Make an exact copy, without pictures, of the lines below from the one containing "[Youtube] (518, 6)" to the last line, both ends included.

#####

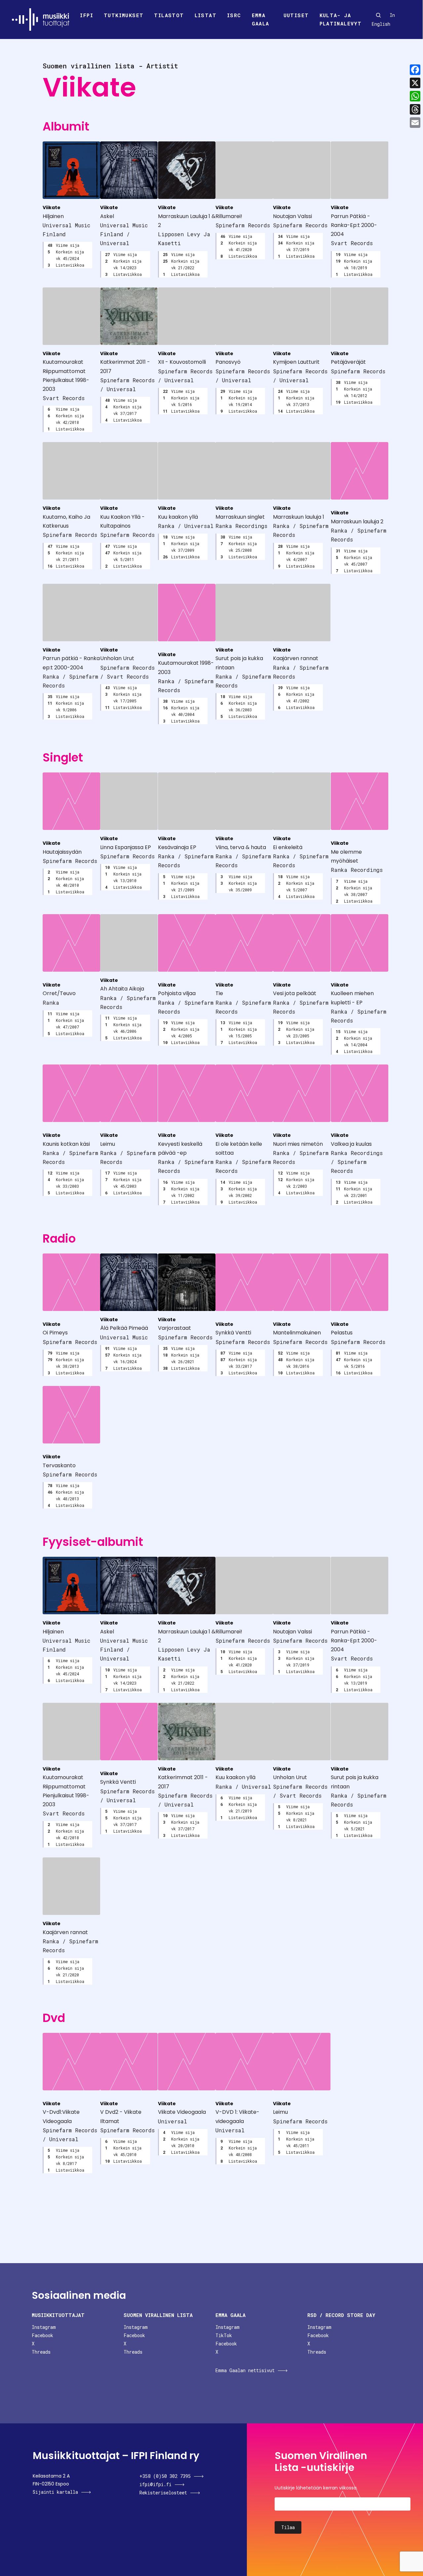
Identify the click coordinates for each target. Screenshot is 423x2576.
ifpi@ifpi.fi (155, 2484)
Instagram (44, 2327)
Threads (41, 2352)
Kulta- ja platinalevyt (341, 19)
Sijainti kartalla (55, 2492)
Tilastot (169, 15)
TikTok (223, 2335)
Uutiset (296, 15)
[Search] (378, 15)
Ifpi (86, 15)
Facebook (42, 2335)
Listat (205, 15)
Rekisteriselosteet (163, 2492)
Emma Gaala (260, 19)
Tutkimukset (123, 15)
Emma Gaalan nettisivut (245, 2370)
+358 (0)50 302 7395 (165, 2476)
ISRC (234, 15)
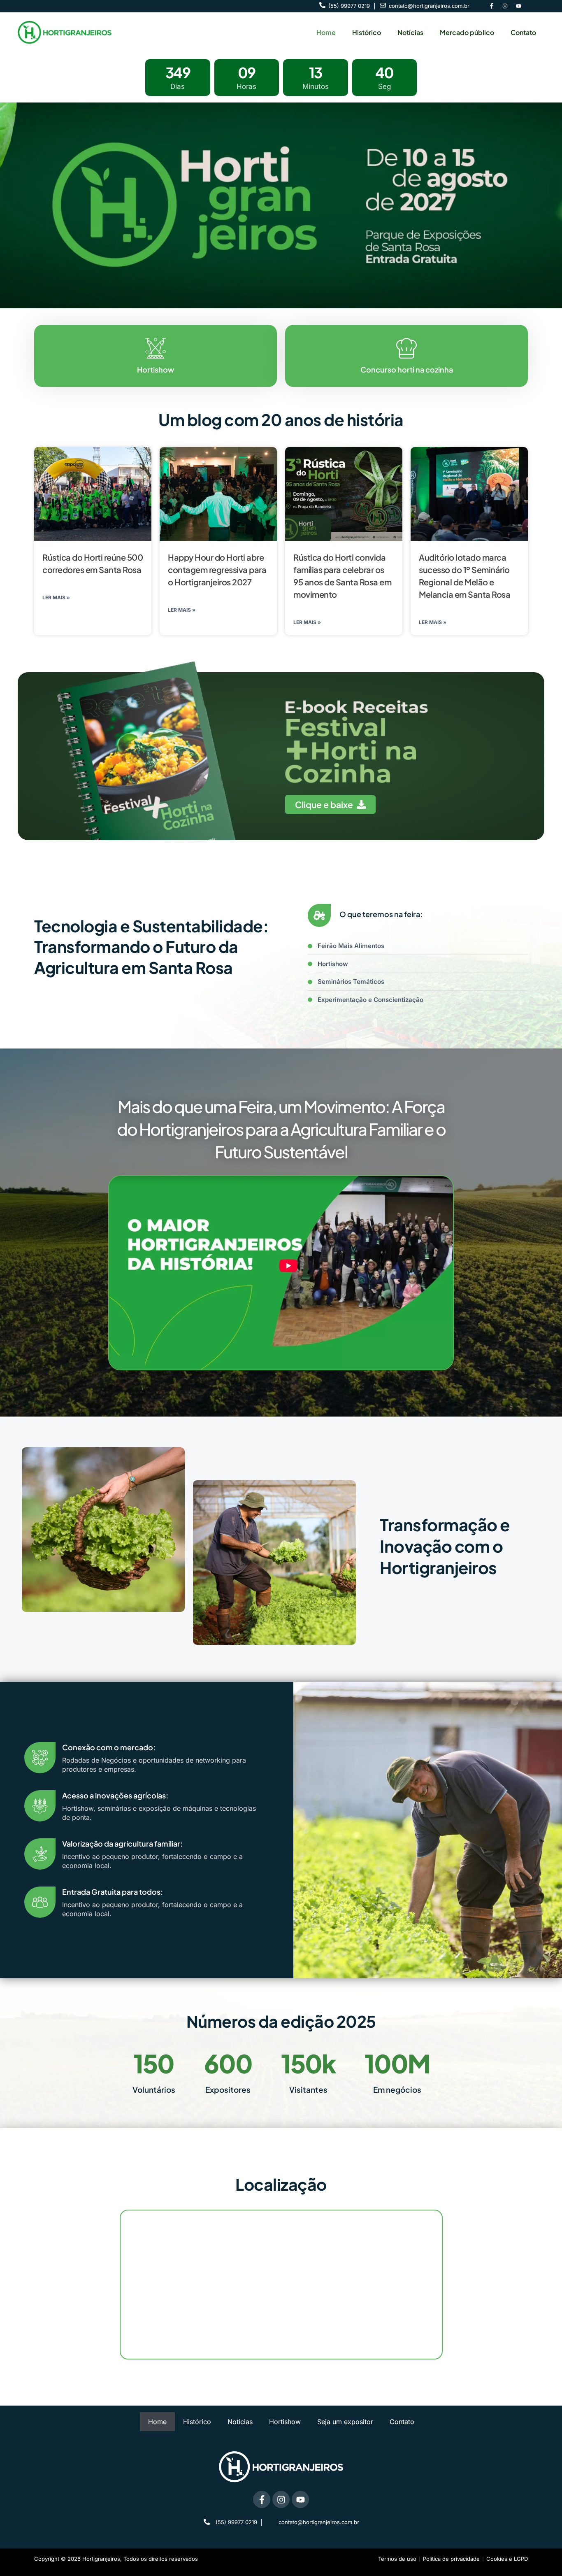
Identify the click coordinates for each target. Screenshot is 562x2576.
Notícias (410, 32)
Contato (523, 32)
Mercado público (467, 32)
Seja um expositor (345, 2422)
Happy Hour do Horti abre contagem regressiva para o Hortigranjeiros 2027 (217, 569)
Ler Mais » (56, 597)
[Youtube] (518, 6)
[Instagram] (504, 6)
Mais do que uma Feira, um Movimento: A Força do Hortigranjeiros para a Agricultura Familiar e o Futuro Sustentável (281, 1129)
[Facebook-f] (491, 6)
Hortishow (285, 2422)
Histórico (366, 32)
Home (326, 32)
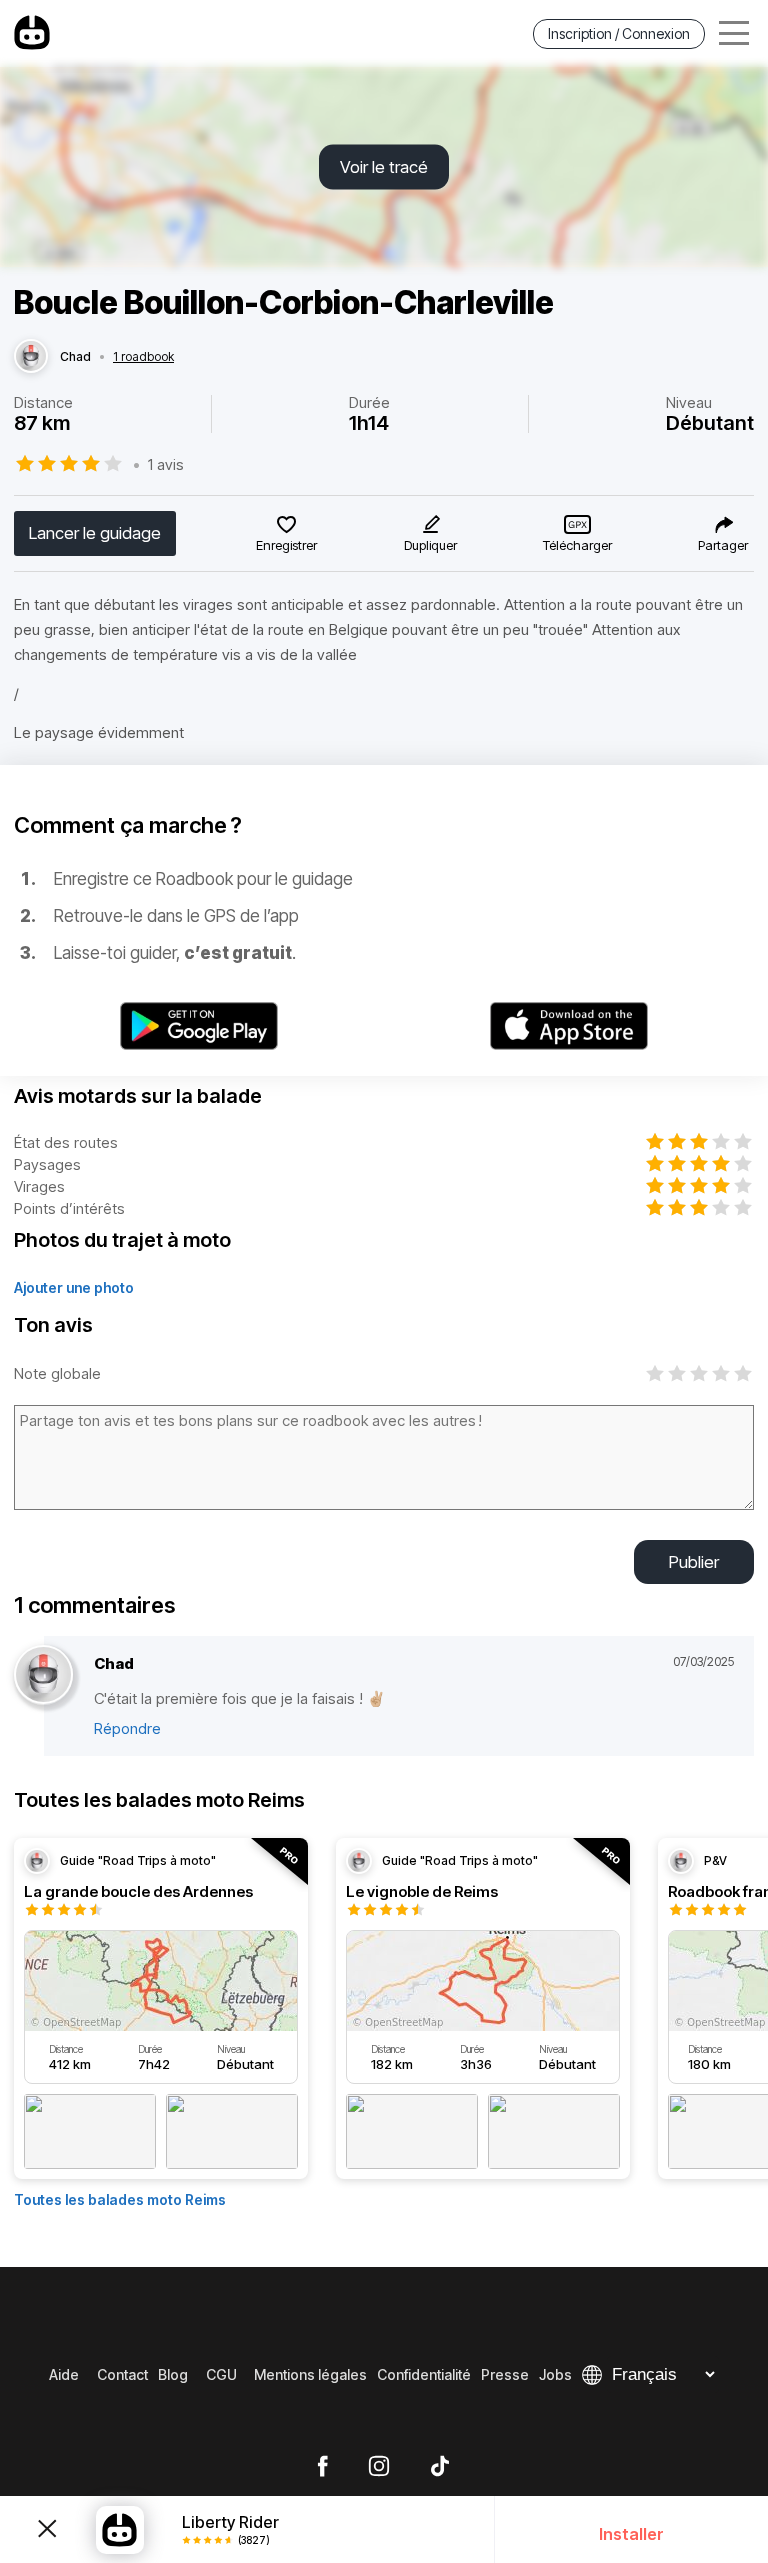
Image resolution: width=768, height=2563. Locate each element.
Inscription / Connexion (619, 33)
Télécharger (577, 545)
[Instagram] (379, 2467)
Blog (173, 2374)
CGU (221, 2374)
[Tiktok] (440, 2467)
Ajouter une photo (74, 1287)
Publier (694, 1562)
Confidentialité (424, 2374)
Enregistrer (286, 545)
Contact (122, 2374)
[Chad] (31, 357)
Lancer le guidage (95, 533)
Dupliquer (430, 545)
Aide (64, 2374)
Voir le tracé (384, 167)
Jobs (555, 2374)
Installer (631, 2534)
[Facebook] (322, 2467)
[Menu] (734, 33)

#####

■ Exercise solution
[Youtube] (518, 6)
[Instagram] (504, 6)
Mais do que uma Feira, um Movimento: A Força do Hortigranjeiros para a Agricultura Familiar e o Futuro Sustentável (281, 1129)
[Facebook-f] (491, 6)
Hortishow (285, 2422)
Histórico (366, 32)
Home (326, 32)
Image resolution: width=768, height=2563. Locate each element.
Inscription / Connexion (619, 33)
Télécharger (577, 545)
[Instagram] (379, 2467)
Blog (173, 2374)
CGU (221, 2374)
[Tiktok] (440, 2467)
Ajouter une photo (74, 1287)
Publier (694, 1562)
Confidentialité (424, 2374)
Enregistrer (286, 545)
Contact (122, 2374)
[Chad] (31, 357)
Lancer le guidage (95, 533)
Dupliquer (430, 545)
Aide (64, 2374)
Voir le tracé (384, 167)
Jobs (555, 2374)
Installer (631, 2534)
[Facebook] (322, 2467)
[Menu] (734, 33)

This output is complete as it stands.